Die heiß umfehdete Buwog-Richterin
Der Korruptionsprozess gegen Karl-Heinz Grasser und Co. soll am Dienstag losgehen. Aber erst morgen, Montag, steht fest, ob Richterin Marion Hohenecker vom Straflandesgericht Wien überhaupt zuständig ist. Das gab’s noch nie.
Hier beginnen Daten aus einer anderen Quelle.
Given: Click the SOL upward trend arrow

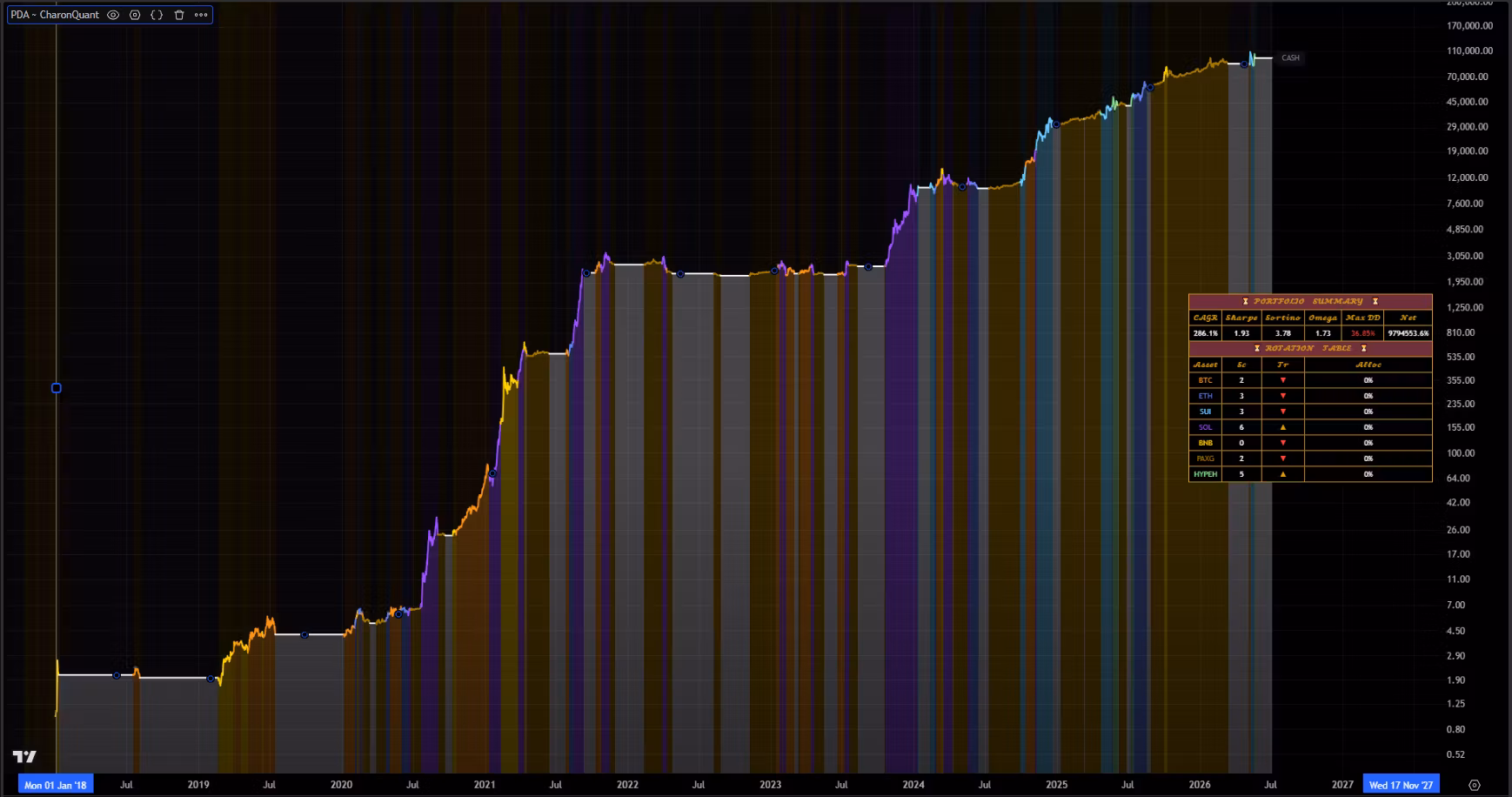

Unter der Annahme, dass die ehrenwerten Richter des Obersten Gerichtshofs (OGH) ihrer eigenen Beratungsbehörde (Generalprokuratur) nicht folgen, fängt am 12. Dezember der Buwog-Prozess an. Die Prokuratur hat nämlich Bedenken hinsichtlich der Zuständigkeit von Richterin Marion Hohenecker. Und hat beim OGH Beschwerde eingebracht.
Nur wenn der OGH diese Bedenken aus der Welt schafft und grünes Licht gibt, marschieren Ex-Finanzminister Karl-Heinz Grasser (Amtszeit von 2000 bis 2007) und 14 andere Männer als Angeklagte im Großen Schwurgerichtssaal auf. Wo sie sich dann der Beurteilung durch die heiß umfehdete Richterin stellen müssen. Dazu muss man wissen: Hohenecker urteilt nicht allein; sie ist die Vorsitzende eines Schöffensenats. In diesem sitzen noch zwei Laienrichter und ein weiterer Berufsrichter: Roman Palmstingl.
Teile der Verteidigung haben sich aus mehreren Gründen auf Hohenecker eingeschossen: Sie gilt als eher streng. Im Jänner dieses Jahres hat sie den früheren FPÖ-/BZÖ-Politiker Peter Westenthaler wegen Untreue und schweren Betrugs zu zweieinhalb Jahren Haft verurteilt (dieser Schuldspruch ist bereits rechtskräftig, die Strafe noch nicht). Bei der Urteilsverkündung sagte Hohenecker: Das „dolose Verhalten eines ehemaligen Spit- zenkandidaten“sei „kein Kavaliersdelikt“. Es dürfe aus general- und spezialpräventiven Gründen „nicht ungesühnt blieben“.
Nun soll sie eben den Fall des ExFPÖ-Politikers Grasser abhandeln. Hohenecker stammt – wie Grasser – aus Kärnten. Die 36-jährige Juristin begann ihre Laufbahn bei der Staatsanwaltschaft Wien, 2009. Zwei Jahre später wechselte sie zur Richterschaft. Sie war von Anfang an speziell für Wirtschaftsstrafsachen eingeteilt.
Erst vor ein paar Tagen ist sie wieder heftigem Gegenwind ausgesetzt gewesen: Grasser bzw. seine Anwälte haben einen Ablehnungsantrag gegen sie eingebracht. Sie meinen, bei Hohenecker bestehe zumindest der Anschein der Befangenheit, da sich ihr Ehemann, Manfred Hohenecker, Richter am Landesgericht Korneuburg, offenbar via Twitter abfällig über Grasser geäußert habe. Der Antrag wurde abgewiesen.
Inwieweit dies alles an der Frau Rat, wie es im Amtsjargon heißt, abprallt, wird die wohl mindestens ein Jahr lang laufende Buwog-Verhandlung zeigen. Dass die Juristin nicht immer alles todernst nimmt, hat sie bei einer Verhandlung gegen einen 74-jährigen Einbrecherkönig bewiesen: Ehe sie den Mann wegen eines schweren Rückfalls für weitere 18 Monate ins Gefängnis schickte, bat sie ihn noch, ein von ihm verfasstes, seinen Lebensweg beschreibendes Buch zu signieren.